Do you remember Baby Jessica?
We are closing in on the anniversary of an event that captivated a watchful nation. Next week it will have been 24 years since Baby Jessica McClure became famous. At the age of 18 months after falling into her parents backyard well in Midland, Texas, on October 14, 1987 the whole nation held its breath as dedicated workers tried to free her from that well. Between that day and October 16, rescuers worked for 58 hours to free “Baby Jessica” from the eight-inch-wide well casing 22 feet (6.7 metres) below the ground. I can’t imagine the emotions and the feelings of her parents as they had to endure 58 hours of torment of waiting to know if they would see their little girl again.
I remember feeling that I couldn’t breath. It was if I was stuck in that hole with her and feeling helpless that I couldn’t do anything about it. The sense of relief and satisfaction was overwhelming as she was finally lifted from that well. Is was if the whole nation finally took a breath at the same time.
Twenty four years later Jessica, despite 15 operations, nine blood transfusions, and the loss of part of her foot, grew up protected from media attention by her young parents Chip and Cissy. She skateboarded, she learned the piano and French horn, and, on the rescue’s tenth anniversary, her parents – by then divorced – allowed Ladies Home Journal the only interview. In it, Jessica said she was bored by talk of her “incident” and, referring to the scars she bore, said, maturely: “I’m proud of them. I have them because I survived.”
But Jessica wasn’t the only one with scars from her being stuck in the well. Her parents divorced; Robert O’Donnell, one of her rescuers, committed suicide eight years later (due, his brother said, to the stress and attention); and the portrayal of people in a subsequent film of the rescue split the community so badly the local mayor had to appoint a commission to settle the squabbles.
There are many lessons to learn from this story. It reminds me that we all get stuck at some point in our life. Stuck at points of our life that cripple us in the days ahead. From that “stuck place” we find that we now “walk with a limp.” Something happened, we were hurt, wounded, broken, abused, sinned against. A parent died, a wife left, a child became ill, and we got stuck at that terrible event…at that moment in our life.
I’m finding that the problems in people’s lives are often the result of their stuck places. From that wound, that death, that divorce we are emotionally stuck and cannot go further, cannot grow, cannot walk away from the wound and so we carry our woundedness with us and sadly create stuck places for others we encounter. We are the walking wounded, the mass of humanity stuck in the past hurts and wounds of our lives that have affected us and now affect those around us.

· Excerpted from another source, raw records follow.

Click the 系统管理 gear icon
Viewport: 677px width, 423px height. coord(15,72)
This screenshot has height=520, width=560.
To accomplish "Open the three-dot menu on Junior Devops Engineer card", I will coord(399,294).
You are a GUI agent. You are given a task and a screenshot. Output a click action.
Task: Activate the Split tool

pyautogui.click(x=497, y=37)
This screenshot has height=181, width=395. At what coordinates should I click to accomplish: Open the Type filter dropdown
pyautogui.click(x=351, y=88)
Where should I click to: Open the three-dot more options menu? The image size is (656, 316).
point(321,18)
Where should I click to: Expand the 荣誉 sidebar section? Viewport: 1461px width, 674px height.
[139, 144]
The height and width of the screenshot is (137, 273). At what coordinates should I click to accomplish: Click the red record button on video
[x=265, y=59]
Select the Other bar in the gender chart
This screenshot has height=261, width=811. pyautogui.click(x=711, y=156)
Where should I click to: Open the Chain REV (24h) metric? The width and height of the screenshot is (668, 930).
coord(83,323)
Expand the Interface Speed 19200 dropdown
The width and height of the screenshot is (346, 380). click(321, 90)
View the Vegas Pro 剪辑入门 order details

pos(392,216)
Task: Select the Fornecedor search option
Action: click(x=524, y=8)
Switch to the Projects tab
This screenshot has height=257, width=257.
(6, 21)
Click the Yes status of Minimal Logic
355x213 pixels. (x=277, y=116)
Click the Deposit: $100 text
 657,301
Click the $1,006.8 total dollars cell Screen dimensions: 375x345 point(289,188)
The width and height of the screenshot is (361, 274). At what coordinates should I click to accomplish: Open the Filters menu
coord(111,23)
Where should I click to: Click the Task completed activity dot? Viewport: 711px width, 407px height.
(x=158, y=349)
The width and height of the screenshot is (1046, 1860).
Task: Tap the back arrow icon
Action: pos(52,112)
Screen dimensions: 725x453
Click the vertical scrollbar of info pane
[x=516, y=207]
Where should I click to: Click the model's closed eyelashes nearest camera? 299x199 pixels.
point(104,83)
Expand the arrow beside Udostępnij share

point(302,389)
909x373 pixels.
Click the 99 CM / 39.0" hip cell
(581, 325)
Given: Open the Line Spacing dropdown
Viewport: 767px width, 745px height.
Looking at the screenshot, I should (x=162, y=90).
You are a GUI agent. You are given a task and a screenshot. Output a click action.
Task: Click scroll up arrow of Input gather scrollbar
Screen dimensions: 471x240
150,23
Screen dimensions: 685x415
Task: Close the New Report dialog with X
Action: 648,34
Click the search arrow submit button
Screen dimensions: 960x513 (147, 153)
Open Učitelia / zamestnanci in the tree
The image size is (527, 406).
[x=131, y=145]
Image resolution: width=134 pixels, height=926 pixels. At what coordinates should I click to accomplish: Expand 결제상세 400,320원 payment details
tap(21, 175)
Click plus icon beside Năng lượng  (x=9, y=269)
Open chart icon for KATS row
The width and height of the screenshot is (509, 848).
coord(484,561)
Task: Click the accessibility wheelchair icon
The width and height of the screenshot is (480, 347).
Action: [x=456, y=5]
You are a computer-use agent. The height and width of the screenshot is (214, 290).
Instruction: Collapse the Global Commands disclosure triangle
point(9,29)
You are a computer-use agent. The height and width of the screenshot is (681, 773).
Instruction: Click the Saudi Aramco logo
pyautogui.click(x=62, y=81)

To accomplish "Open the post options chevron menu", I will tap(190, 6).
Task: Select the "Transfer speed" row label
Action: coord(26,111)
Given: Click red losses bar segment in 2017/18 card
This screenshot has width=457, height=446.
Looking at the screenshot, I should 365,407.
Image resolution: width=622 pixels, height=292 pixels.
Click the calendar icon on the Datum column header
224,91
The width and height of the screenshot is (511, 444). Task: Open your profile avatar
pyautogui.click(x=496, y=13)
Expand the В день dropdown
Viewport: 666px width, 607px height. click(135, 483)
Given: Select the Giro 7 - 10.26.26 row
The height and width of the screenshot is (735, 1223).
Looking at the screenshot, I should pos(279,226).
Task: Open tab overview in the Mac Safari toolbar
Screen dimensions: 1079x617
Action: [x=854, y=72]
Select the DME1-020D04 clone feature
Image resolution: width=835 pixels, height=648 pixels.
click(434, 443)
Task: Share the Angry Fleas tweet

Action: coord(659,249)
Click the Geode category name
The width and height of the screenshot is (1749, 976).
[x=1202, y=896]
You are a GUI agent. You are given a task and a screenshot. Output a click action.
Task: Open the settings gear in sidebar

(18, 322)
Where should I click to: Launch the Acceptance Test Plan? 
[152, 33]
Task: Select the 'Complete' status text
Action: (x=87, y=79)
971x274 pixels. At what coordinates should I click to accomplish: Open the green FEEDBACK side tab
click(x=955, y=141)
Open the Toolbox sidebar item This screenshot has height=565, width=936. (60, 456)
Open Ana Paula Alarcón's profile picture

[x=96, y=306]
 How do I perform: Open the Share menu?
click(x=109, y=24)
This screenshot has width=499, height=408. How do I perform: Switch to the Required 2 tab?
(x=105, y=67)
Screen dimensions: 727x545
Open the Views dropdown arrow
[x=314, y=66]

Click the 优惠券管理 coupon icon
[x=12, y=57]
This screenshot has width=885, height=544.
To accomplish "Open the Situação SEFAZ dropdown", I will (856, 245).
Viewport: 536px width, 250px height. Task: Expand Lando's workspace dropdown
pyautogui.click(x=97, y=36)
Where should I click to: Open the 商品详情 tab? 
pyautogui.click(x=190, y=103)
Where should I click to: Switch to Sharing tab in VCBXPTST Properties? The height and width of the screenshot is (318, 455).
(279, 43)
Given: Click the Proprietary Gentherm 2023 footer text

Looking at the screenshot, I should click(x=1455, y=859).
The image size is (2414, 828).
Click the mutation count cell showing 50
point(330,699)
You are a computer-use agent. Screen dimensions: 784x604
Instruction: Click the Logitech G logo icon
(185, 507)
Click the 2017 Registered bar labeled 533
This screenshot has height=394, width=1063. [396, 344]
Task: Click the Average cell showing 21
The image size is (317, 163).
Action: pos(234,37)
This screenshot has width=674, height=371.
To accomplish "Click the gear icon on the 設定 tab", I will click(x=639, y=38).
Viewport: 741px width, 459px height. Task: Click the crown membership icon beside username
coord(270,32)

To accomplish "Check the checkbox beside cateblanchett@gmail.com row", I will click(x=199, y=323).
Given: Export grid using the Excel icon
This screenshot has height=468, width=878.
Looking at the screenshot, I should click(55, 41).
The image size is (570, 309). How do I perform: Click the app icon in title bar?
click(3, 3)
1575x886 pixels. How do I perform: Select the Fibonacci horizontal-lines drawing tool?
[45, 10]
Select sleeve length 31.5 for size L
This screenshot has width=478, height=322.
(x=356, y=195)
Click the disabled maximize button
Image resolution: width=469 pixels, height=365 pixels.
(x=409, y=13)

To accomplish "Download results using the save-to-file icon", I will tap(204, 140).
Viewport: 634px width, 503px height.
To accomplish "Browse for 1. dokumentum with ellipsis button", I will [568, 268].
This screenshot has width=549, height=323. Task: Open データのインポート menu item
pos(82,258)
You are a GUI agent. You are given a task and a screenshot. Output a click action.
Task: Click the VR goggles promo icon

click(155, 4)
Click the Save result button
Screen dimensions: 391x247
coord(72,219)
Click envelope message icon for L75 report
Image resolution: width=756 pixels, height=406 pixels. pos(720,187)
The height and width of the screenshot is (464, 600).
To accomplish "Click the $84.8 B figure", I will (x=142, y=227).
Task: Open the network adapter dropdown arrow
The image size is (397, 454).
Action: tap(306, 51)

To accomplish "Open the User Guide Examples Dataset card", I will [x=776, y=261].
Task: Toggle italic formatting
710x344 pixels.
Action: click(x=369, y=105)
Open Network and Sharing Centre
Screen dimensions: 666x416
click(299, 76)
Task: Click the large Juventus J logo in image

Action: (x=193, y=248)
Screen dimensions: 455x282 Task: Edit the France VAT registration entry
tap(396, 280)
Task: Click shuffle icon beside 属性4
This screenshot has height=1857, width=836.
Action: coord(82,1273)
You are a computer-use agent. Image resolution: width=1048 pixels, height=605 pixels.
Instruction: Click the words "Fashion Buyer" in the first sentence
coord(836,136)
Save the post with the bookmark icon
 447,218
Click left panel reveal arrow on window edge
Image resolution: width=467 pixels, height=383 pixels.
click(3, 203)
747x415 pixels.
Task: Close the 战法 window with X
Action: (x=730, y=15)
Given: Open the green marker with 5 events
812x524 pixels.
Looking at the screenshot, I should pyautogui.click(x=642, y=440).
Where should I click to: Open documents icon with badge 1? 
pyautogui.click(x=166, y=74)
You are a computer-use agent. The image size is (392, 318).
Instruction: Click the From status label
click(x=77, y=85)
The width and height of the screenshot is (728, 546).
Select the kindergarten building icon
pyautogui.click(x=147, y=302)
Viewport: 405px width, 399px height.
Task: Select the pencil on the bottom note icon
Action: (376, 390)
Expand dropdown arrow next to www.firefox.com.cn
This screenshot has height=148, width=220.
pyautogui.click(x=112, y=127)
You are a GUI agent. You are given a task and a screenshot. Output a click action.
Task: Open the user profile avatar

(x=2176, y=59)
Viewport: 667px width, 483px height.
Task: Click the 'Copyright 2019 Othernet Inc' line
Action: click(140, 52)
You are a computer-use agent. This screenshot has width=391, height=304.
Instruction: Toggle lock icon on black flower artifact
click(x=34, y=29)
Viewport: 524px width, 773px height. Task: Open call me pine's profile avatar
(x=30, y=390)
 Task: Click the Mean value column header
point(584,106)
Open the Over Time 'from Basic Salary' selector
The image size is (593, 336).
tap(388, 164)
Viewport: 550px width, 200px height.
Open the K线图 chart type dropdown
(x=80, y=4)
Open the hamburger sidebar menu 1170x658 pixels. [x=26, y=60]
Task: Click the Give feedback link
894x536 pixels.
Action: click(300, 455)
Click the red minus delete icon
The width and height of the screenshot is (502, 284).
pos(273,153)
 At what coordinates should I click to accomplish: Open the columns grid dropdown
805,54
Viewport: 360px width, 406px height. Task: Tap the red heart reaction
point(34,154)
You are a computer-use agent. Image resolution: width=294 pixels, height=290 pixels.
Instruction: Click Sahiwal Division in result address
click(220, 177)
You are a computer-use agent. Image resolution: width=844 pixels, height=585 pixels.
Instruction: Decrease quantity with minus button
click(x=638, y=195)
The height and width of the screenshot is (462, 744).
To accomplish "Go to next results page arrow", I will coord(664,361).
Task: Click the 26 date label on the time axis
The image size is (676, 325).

Stuck places…places we remember vividly because of what they have done to us, moments in time we have recorded in our brains we can replay in high-definition detail. We are stuck because of what happened, because of what someone said, what they did to us, how they hurt us. We remember every detail, every moment. We are stuck.
This morning I was talking with a friend and described my thoughts on this topic. He knew immediately his stuck place and described it in fine detail, as if it had happened yesterday, but in fact it was decades ago. It was life changing for him, he’s never forgotten it, he knew exactly when, where and how he got stuck. It’s changed him, it changed his family and his life.
I know this may not fit with all the counseling models I read about, but I also know that I am seeing this more clearly in each talk I have with someone who is having a difficult time in life, something happened and they got stuck.
Imagine this multiplied by 6 billion. The whole of humanity stuck in the pain and hurt, rejection and abuse of their pasts. Imagine the wounds that are still open, still tender, still bleeding from what has happened in our pasts. Imagine what can happen when even one person brings all their mess, all their issues for God to resolve.
Where was Jesus when you were hurt, when you were rejected, when you were abused? Where was God when you got stuck? The answer… He was right there with you, walking you through your hurts , your abuse, your divorce, your rejection. It is God’s great desire that we take our brokenness to Him and allow Him to heal, restore, and move you past the pain of your past. He wants to take you far beyond the point at which you got stuck. He wants to lead you to your future.
Are you stuck today? Jesus Christ awaits patiently, waiting for the opportunity to rescue you. Let Him heal the pain from your past… it can start today.